Uitspraak
1.Procesverloop in cassatie
2.Beoordeling van het cassatiemiddel
3.Beslissing
14 januari 2025.
Hoge Raad
In deze zaak heeft de Hoge Raad op 14 januari 2025 uitspraak gedaan in een cassatieprocedure tegen een beslissing van het gerechtshof 's-Hertogenbosch van 17 januari 2023. De zaak betreft een vordering tot ontneming van wederrechtelijk verkregen voordeel van de betrokkene, die in 1971 is geboren. De betrokkene had een grote hoeveelheid hennep in bezit, wat leidde tot de vordering tot profijtontneming. De advocaat van de betrokkene, L.P.H. Hameleers, heeft een cassatiemiddel ingediend, waarop de advocaat-generaal B.F. Keulen heeft geconcludeerd tot verwerping van het beroep.
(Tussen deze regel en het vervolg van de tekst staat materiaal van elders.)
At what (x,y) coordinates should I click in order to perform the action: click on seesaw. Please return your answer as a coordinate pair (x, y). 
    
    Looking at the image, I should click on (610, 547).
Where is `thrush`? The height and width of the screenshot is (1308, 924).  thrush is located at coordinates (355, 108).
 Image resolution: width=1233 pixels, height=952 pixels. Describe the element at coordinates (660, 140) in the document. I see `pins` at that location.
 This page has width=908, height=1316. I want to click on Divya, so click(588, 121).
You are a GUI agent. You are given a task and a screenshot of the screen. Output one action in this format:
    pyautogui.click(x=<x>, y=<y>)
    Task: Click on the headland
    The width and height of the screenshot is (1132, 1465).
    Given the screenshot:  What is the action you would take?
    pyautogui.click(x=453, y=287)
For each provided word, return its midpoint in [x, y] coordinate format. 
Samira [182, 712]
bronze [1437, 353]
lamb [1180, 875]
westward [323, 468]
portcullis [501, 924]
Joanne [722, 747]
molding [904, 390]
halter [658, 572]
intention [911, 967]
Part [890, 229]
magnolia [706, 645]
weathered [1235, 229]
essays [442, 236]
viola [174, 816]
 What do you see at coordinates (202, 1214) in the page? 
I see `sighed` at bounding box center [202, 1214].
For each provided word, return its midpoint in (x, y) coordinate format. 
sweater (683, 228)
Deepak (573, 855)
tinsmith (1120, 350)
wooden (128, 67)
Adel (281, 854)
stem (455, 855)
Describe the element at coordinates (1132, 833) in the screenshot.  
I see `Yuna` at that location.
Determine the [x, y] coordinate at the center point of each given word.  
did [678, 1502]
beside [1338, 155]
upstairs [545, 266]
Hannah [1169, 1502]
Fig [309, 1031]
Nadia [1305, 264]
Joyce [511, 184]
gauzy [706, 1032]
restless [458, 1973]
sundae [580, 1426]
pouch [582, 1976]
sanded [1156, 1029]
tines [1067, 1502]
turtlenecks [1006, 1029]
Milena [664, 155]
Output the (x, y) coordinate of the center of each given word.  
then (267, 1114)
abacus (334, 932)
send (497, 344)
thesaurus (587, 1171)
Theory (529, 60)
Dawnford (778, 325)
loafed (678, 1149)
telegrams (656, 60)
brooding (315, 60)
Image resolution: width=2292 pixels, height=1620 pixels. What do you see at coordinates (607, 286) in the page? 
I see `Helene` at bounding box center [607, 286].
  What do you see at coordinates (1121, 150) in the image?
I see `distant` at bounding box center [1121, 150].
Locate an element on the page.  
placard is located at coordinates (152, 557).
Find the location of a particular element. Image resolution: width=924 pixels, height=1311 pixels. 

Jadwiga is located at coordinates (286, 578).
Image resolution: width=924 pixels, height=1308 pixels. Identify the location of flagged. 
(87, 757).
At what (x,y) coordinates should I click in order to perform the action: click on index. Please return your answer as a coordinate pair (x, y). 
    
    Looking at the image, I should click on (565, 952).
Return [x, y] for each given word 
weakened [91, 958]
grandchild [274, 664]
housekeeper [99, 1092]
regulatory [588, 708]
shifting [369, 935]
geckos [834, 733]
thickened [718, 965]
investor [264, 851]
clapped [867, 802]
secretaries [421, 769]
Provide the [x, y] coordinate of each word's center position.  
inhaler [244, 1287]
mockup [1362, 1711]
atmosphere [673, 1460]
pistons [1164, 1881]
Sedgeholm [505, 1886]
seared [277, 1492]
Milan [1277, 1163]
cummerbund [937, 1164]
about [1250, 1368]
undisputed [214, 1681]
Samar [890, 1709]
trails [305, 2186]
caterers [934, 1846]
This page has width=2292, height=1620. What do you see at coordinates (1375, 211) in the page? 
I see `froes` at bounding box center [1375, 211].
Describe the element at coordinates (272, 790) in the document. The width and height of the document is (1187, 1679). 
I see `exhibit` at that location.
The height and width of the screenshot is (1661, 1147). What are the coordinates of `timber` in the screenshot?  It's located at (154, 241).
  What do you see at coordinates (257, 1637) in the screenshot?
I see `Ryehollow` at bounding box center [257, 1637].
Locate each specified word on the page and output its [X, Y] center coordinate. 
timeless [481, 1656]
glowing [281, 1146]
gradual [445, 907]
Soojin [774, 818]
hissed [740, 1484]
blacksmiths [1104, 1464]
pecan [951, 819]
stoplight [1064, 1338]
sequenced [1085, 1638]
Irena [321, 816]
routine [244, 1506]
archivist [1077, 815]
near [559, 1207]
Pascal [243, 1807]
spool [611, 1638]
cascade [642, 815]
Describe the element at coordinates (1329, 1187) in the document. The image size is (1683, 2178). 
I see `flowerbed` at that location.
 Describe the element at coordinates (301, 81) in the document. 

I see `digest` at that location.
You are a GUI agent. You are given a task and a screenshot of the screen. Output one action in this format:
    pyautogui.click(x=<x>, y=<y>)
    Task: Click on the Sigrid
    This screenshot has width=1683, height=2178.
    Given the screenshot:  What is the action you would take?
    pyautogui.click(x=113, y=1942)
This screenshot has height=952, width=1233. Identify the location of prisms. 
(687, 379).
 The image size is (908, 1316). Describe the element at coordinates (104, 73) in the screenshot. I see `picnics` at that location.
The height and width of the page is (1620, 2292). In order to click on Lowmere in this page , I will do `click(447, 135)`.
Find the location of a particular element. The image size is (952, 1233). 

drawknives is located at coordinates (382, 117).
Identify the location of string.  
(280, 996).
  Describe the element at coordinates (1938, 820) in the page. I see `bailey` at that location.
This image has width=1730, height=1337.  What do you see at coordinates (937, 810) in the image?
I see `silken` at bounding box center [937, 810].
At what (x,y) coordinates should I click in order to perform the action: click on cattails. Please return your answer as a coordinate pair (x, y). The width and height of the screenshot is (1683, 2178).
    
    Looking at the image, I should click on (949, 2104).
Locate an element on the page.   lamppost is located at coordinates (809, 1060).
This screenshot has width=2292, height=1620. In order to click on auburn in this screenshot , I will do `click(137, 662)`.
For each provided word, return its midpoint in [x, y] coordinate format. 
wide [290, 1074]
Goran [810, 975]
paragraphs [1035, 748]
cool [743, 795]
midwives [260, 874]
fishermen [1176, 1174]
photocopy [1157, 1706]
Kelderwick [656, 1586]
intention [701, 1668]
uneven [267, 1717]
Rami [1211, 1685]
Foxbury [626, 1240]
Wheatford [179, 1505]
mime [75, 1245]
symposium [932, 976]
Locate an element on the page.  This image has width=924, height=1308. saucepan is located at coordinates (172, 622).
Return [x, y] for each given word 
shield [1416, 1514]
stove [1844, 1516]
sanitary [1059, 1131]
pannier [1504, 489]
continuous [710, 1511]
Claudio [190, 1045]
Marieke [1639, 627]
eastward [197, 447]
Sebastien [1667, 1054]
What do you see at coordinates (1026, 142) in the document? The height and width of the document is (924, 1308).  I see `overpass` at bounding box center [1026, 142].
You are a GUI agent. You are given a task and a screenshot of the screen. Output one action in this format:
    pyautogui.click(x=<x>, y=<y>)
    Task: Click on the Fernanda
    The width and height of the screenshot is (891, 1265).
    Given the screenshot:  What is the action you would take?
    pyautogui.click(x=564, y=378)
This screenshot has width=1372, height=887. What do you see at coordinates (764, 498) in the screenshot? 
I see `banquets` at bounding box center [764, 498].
De raadsman van de betrokkene heeft schriftelijk gereageerd op deze conclusie.
De Hoge Raad heeft de klachten over de uitspraak van het hof beoordeeld en geconcludeerd dat deze klachten niet kunnen leiden tot vernietiging van de uitspraak. De Hoge Raad heeft in zijn beoordeling geen motivering hoeven geven, omdat de vragen die aan de orde waren niet van belang zijn voor de eenheid of de ontwikkeling van het recht, zoals vermeld in artikel 81 lid 1 van de Wet op de rechterlijke organisatie. Uiteindelijk heeft de Hoge Raad het beroep verworpen, waarmee de beslissing van het gerechtshof in stand blijft.